SALT LAKE CITY -- Environmental groups are pressuring Rocky Mountain Power to drop a planned lawsuit against the Environmental Protection Agency over new regulations to deal with haze over some of the state's most scenic national parks.
Activists delivered petitions containing 43,000 signatures to the headquarters of Rocky Mountain Power on Tuesday. They also put up a billboard outside the North Temple building urging the utility to comply with EPA requirements to take steps to eliminate regional haze.
The Utah Chapter of the Sierra Club claims the haze caused by Rocky Mountain Power's Hunter and Huntington coal plants in Emery County contributes to poor visibility at Arches and Canyonlands National Parks outside Moab.
"Arches and Canyonlands are impaired by human-caused haze 83 percent of the time," said the Sierra Club's Lindsay Beebe.

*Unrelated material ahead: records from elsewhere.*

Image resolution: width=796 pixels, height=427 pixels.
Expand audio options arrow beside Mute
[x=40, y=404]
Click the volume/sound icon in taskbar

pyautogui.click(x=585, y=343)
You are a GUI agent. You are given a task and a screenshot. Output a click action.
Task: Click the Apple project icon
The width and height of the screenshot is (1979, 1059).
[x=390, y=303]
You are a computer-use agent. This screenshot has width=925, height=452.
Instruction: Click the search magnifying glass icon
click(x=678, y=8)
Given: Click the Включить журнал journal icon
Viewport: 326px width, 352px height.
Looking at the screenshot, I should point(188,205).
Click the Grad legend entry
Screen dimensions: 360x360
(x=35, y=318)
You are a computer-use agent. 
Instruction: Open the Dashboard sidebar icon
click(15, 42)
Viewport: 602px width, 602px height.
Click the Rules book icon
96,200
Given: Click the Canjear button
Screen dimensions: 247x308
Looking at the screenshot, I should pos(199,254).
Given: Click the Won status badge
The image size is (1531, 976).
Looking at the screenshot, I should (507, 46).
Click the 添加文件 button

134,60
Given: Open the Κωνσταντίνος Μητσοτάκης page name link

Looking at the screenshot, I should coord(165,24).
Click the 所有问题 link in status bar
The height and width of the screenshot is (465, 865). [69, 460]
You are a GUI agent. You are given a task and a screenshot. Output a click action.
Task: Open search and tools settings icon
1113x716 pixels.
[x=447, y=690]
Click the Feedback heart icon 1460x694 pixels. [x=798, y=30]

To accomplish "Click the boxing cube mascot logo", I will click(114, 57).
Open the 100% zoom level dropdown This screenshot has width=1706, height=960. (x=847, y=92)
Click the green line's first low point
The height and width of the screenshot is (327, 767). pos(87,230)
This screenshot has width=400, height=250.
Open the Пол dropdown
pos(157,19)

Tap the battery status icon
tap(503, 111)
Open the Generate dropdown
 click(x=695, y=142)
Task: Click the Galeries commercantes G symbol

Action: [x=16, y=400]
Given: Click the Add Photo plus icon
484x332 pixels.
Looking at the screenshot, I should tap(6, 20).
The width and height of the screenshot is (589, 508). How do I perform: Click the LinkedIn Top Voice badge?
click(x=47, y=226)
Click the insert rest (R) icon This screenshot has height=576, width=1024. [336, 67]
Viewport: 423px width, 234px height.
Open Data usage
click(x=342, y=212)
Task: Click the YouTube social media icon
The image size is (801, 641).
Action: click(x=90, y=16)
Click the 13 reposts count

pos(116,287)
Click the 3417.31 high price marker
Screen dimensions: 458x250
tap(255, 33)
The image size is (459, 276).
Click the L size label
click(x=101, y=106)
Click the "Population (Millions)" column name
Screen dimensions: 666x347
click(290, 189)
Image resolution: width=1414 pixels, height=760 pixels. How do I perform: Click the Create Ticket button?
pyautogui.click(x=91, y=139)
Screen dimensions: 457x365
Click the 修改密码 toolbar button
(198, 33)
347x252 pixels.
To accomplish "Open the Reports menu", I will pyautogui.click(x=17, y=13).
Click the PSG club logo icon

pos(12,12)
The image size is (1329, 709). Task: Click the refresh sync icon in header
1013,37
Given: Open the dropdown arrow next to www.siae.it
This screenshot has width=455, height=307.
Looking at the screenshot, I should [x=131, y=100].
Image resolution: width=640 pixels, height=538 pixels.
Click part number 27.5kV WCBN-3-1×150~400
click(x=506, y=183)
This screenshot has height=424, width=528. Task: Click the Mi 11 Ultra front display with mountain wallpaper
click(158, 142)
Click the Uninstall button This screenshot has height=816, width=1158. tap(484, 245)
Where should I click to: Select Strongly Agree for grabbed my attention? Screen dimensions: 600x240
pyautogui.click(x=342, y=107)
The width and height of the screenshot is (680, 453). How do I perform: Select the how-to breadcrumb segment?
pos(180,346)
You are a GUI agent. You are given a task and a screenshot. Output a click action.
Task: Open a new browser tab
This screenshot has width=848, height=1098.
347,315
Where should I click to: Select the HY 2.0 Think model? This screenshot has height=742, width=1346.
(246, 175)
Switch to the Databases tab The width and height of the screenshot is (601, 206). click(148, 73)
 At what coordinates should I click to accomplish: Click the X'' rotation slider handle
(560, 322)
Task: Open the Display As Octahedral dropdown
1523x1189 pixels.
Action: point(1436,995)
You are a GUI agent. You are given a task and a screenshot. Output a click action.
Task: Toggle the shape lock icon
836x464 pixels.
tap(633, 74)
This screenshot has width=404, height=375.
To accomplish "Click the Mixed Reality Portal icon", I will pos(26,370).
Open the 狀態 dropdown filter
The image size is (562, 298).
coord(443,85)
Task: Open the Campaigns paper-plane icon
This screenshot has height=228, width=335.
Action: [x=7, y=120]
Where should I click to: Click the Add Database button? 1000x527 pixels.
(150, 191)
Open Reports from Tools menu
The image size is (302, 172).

The EPA has required Rocky Mountain Power to install technology that environmentalists insist will reduce emissions and reduce the visibility problem.
Rocky Mountain Power disagrees.
"Their request is made based on bad science and it's just bad for customers," utility spokesman Paul Murphy said Tuesday. "They're the ones who have to pay an additional $700 million for these controls that won't make any difference at all."
Murphy said Rocky Mountain Power has already spent millions on clean air technology at its Hunter and Huntington plants with success. But he said the EPA requirements would not change anything, except increase the power bill for customers.
"The main culprit for visibility problems is wildfires and dust. So if you want to deal with the visibility issues, deal with wildfires, dust and I would suggest cars," Murphy said. "Cars cause a lot more visibility problems than our coal plants."
The Sierra Club, HEAL Utah and Utah Physicians for a Healthy Environment are pressuring Rocky Mountain Power not to proceed with a planned lawsuit over the EPA regulations. The deadline for notice of any appeal is September 6. Murphy said Rocky Mountain Power was moving forward, and the state of Utah might join them.
"Rocky Mountain Power as a corporation -- as I see it -- is looking out for their bottom line, and not in the best interests of Utahns and future generations of Utahns," said Beebe.